Step 3: Validate Before Data Generation
Before training an emulator, produce at least one small validation artifact:
- a simple small-\(N\) trajectory or interaction that behaves qualitatively as expected,
- a bounded energy plot or table,
- a timestep comparison using at least two fixed timestep choices,
- a command or script that regenerates the evidence.
You do not need adaptive timestepping. A fixed timestep is acceptable if your validation supports it.
Step 4: Make A Tiny Debug Dataset
Before running a full Latin Hypercube design, generate a tiny end-to-end dataset with about 5 simulations. The goal is to test the plumbing:
- simulator runs,
- summary statistics are finite and physically plausible,
- dataset saves and reloads,
- emulator code can read the file.
This debug dataset is allowed to be too small for science. It is a systems check.
Step 5: Plan The Real Dataset
For the real emulator dataset, use Latin Hypercube Sampling or another defensible space-filling design over \((Q_0, a)\).
Keep the split roles separate:
- Training: fit emulator parameters.
- Validation/calibration: choose training settings, estimate likelihood widths, and check uncertainty behavior.
- Held-out test: final reporting and parameter-recovery examples after choices are fixed.
Save a table with at least:
| Field | Example |
|---|---|
run_id |
run_0001 |
Q0 |
0.85 |
a |
1.20 |
seed |
4301 |
split |
train |
f_bound |
0.72 |
sigma_v |
1.84 |
r_h |
3.15 |
status |
ok |
Also record units, particle count, timestep, integration time, softening, and the code version used to generate the dataset.
Step 6: Train One Tiny Emulator
Start with the smallest working neural emulator:
- inputs: \((Q_0, a)\),
- outputs: chosen summary statistics,
- model: small MLP in Equinox,
- optimizer: Optax Adam,
- normalization: compute means and standard deviations from training data only.
Your first goal is not to win. Your first goal is to beat a simple baseline and produce a predicted-vs-true plot on data that was not used for training.

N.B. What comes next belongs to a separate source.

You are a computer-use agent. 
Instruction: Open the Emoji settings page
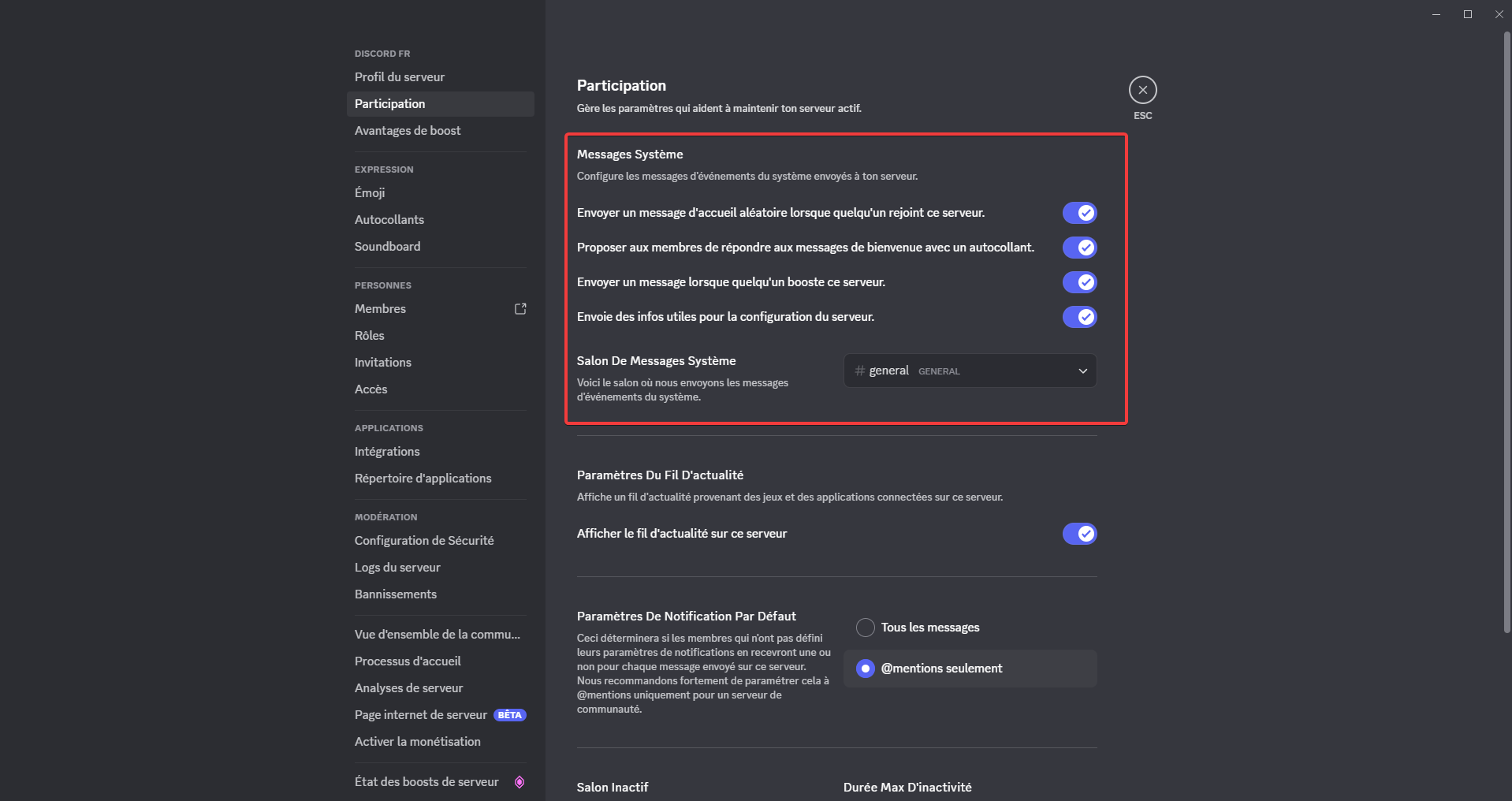[x=370, y=192]
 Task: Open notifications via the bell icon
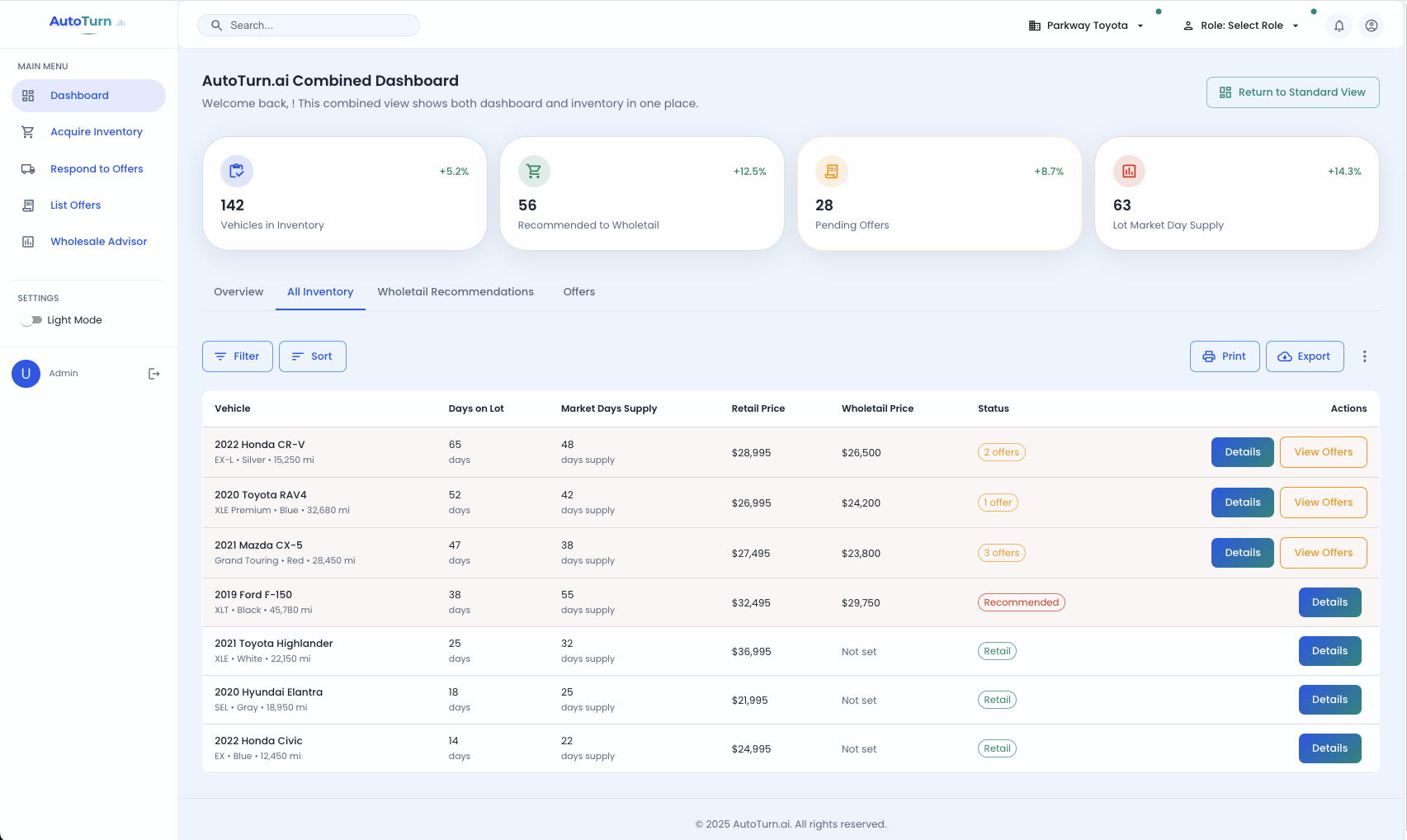tap(1339, 26)
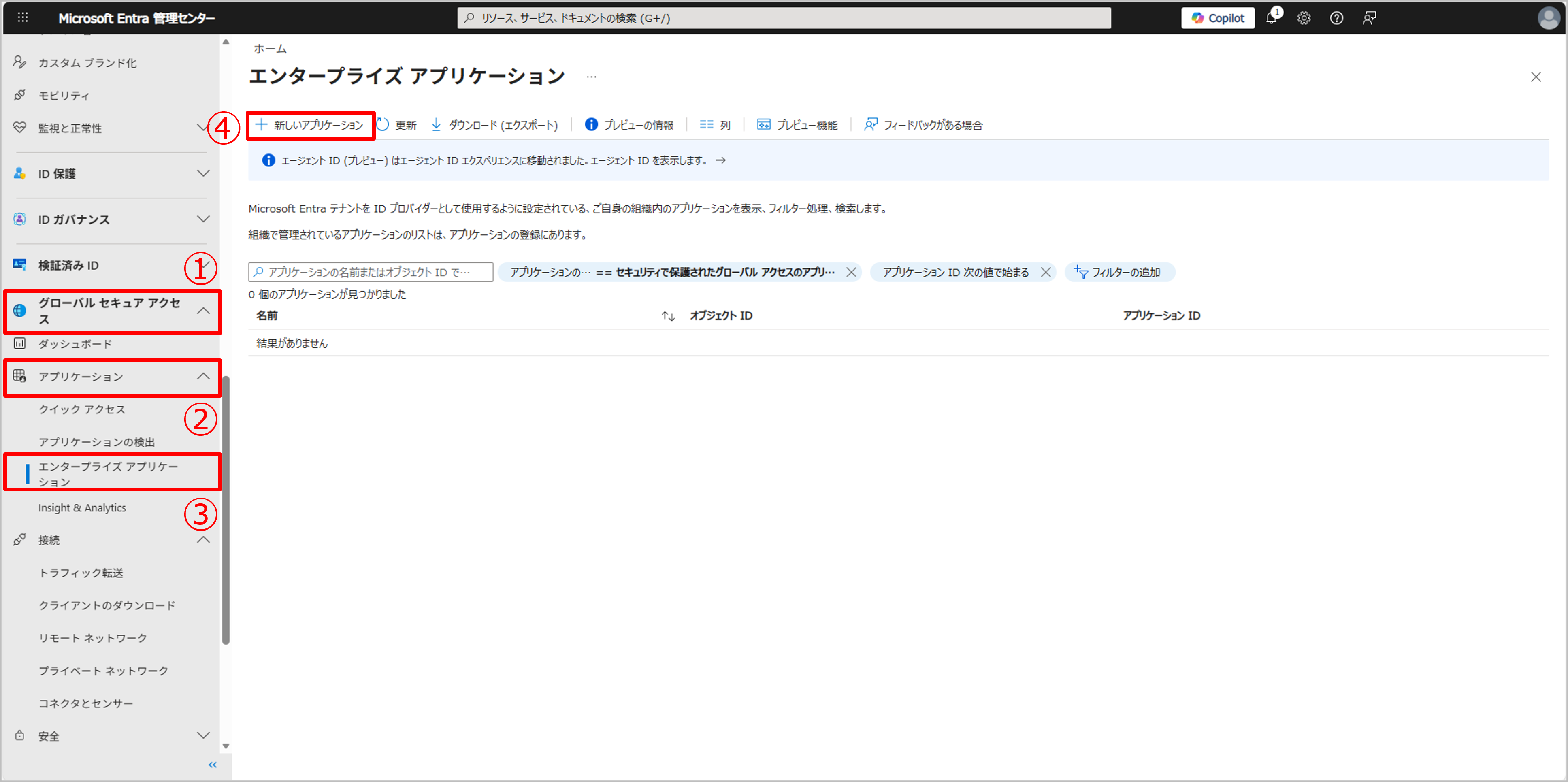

Step 7: Add Inference Only After Evaluation
Use NumPyro only after the emulator is credible enough to be a forward model.
Before running NUTS, you should know:
- what prior range you are using for \((Q_0, a)\),
- what summary statistics count as the observation,
- what likelihood width you are using and how it was calibrated,
- which held-out case has known true parameters.
If the posterior misses the truth, debug in this order: simulator, dataset, emulator, likelihood width, summary statistics, sampler settings.
Day-One Checklist
Good First Commands
Your exact commands may differ, but a strong project usually supports something like:
python run.py --help
python run.py validate
python run.py generate-debug-data
python run.py train-emulator
python run.py make-figuresThe names matter less than the principle: a reader should not need to reverse-engineer your workflow from notebook cells.